In the Linux kernel, the following vulnerability has been resolved: exfat: fix improper check of dentry.stream.valid_size We found an infinite loop bug in the exFAT file system that can lead to a Denial-of-Service (DoS) condition. When a dentry in an exFAT filesystem is malformed, the following system calls — SYS_openat, SYS_ftruncate, and SYS_pwrite64 — can cause the kernel to hang.

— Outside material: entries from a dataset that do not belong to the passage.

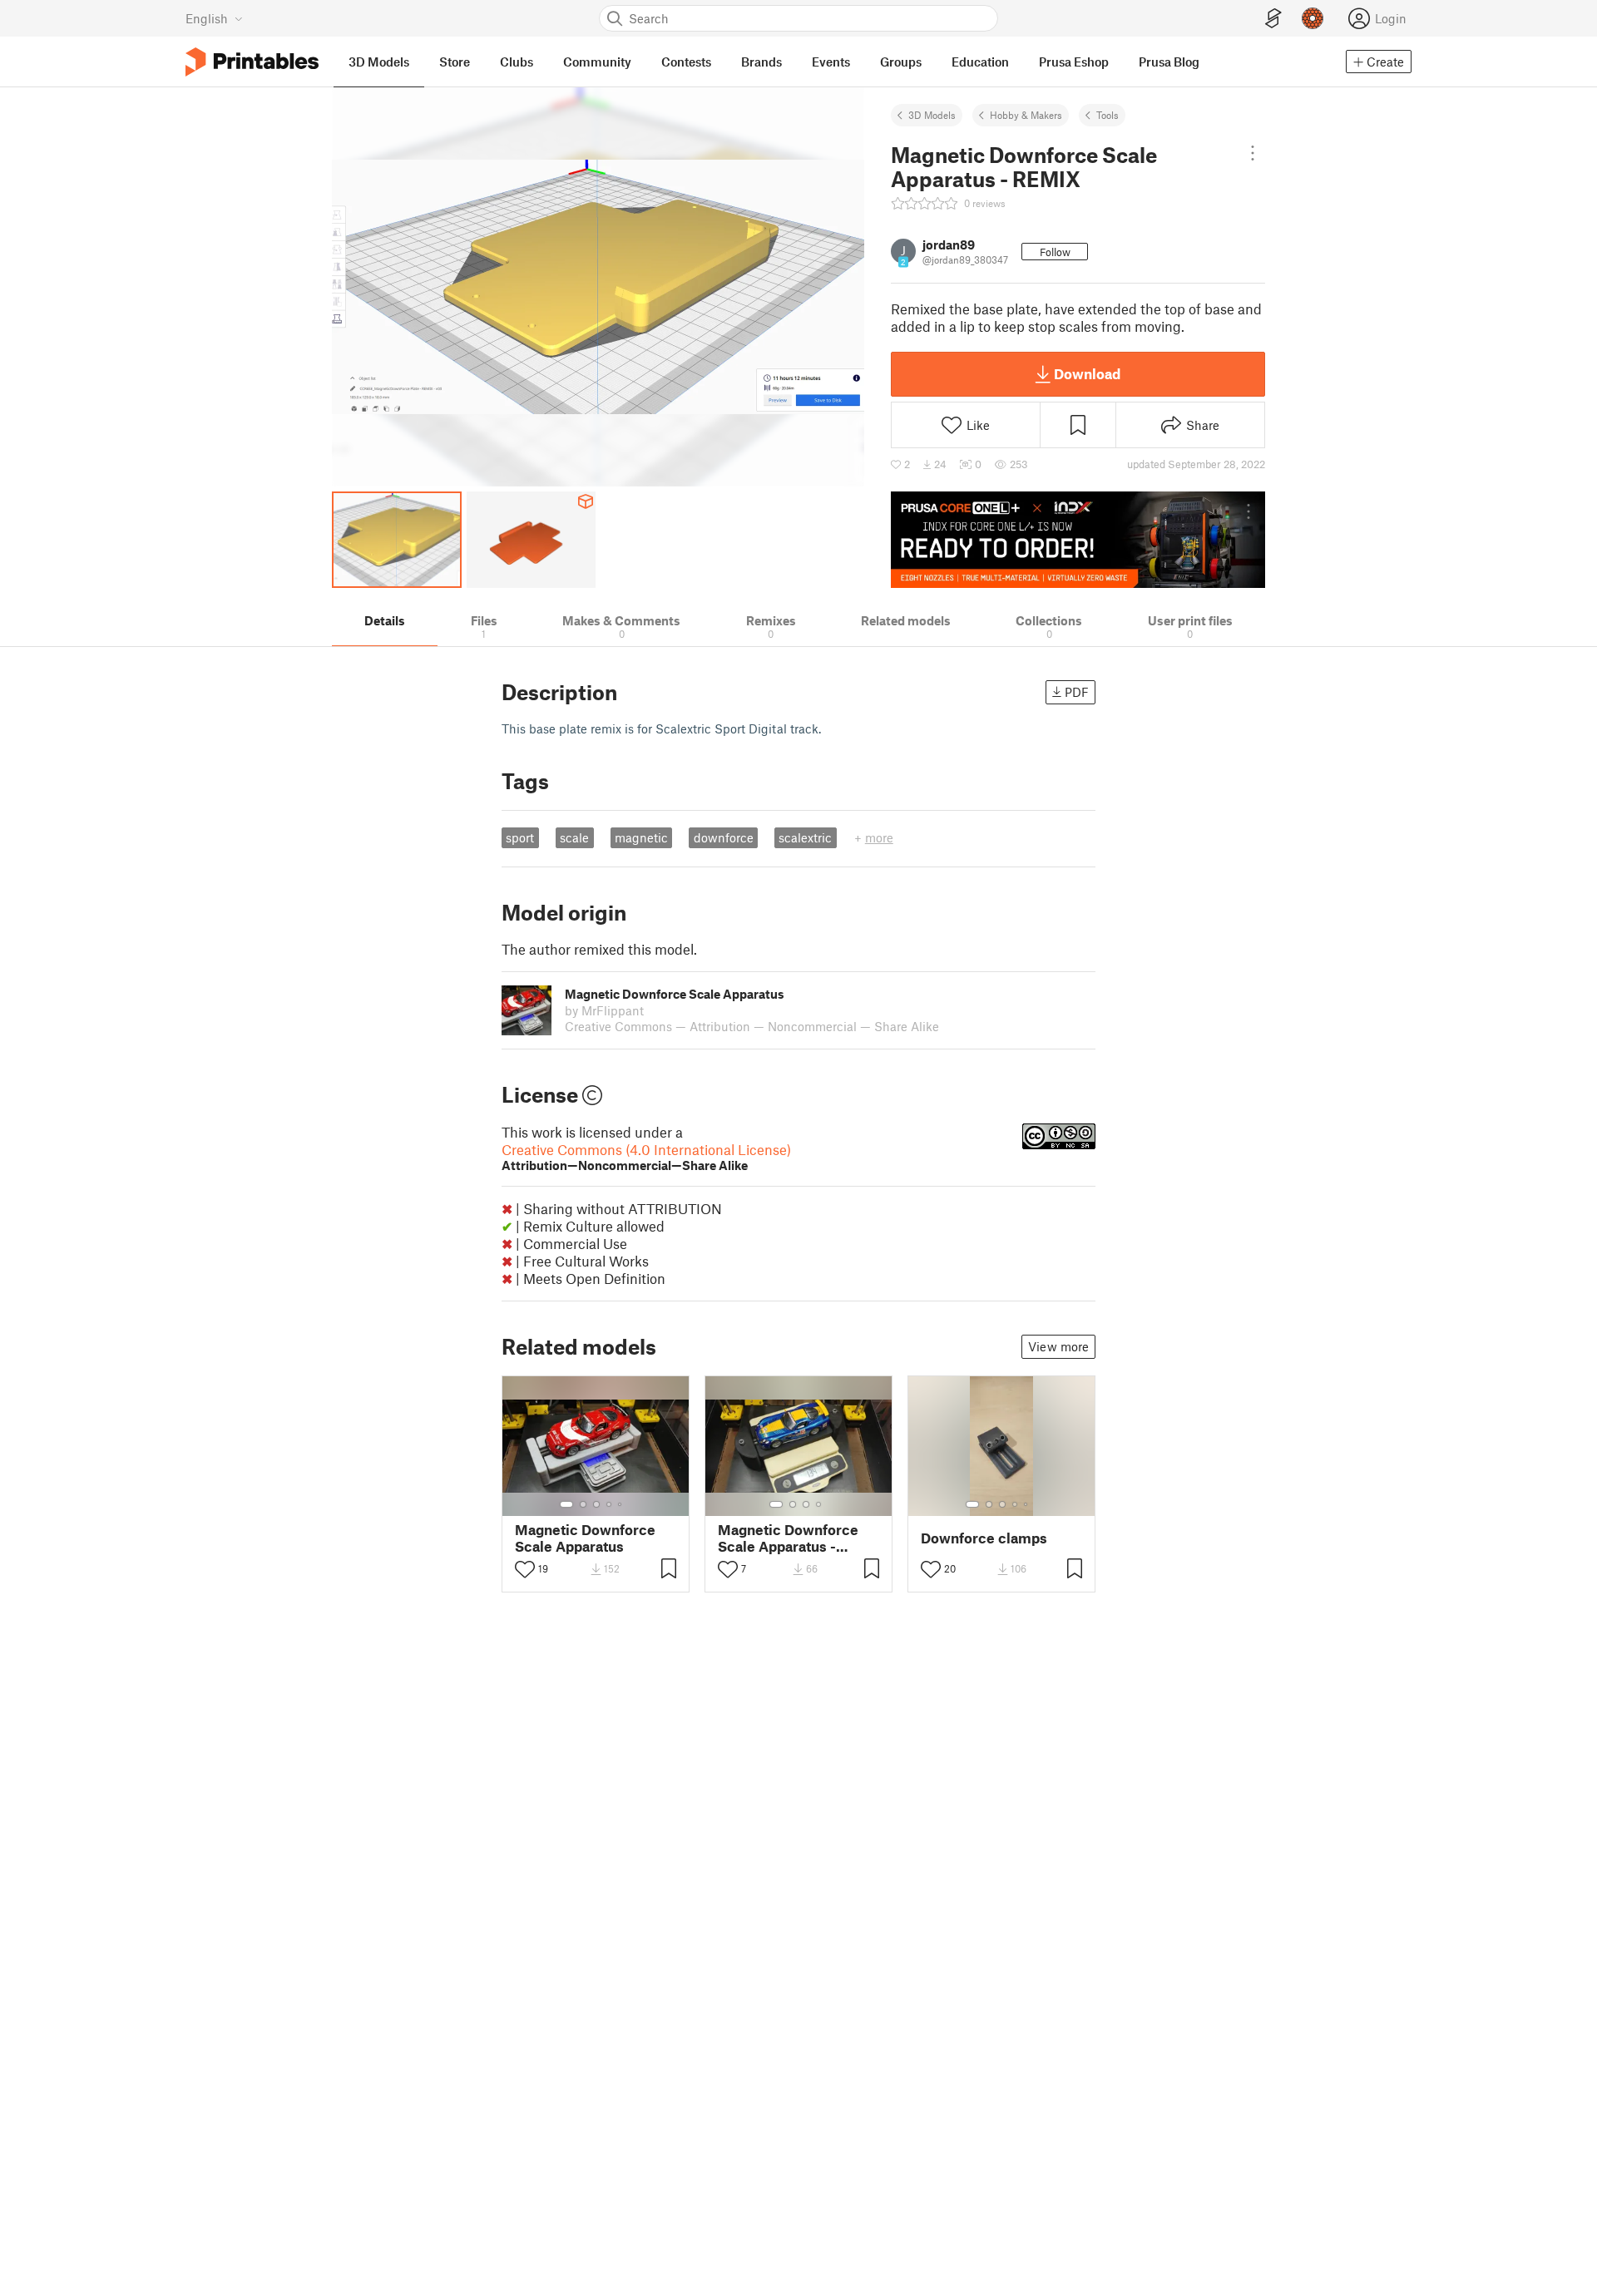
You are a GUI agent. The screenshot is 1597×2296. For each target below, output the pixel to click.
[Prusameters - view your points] (1312, 18)
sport (520, 837)
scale (574, 837)
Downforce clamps (984, 1538)
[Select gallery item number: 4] (609, 1504)
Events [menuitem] (831, 61)
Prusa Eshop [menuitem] (1074, 61)
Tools (1107, 115)
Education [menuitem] (980, 61)
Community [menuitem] (597, 61)
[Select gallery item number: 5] (621, 1504)
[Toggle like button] (525, 1569)
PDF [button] (1077, 691)
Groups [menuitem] (901, 61)
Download (1087, 373)
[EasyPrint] (1273, 18)
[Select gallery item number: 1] (566, 1504)
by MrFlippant (604, 1010)
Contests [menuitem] (686, 61)
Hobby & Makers (1026, 115)
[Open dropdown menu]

Root cause analysis shows that the size validation code in exfat_find() does not check whether dentry.stream.valid_size is negative. As a result, the system calls mentioned above can succeed and eventually trigger the DoS issue. This patch adds a check for negative dentry.stream.valid_size to prevent this vulnerability.

Description

In the Linux kernel, the following vulnerability has been resolved: smb/server: fix possible memory leak in smb2_read() Memory leak occurs when ksmbd_vfs_read() fails. Fix this by adding the missing kvfree().

Description

In the Linux kernel, the following vulnerability has been resolved: smb/server: fix possible refcount leak in smb2_sess_setup() Reference count of ksmbd_session will leak when session need reconnect. Fix this by adding the missing ksmbd_user_session_put().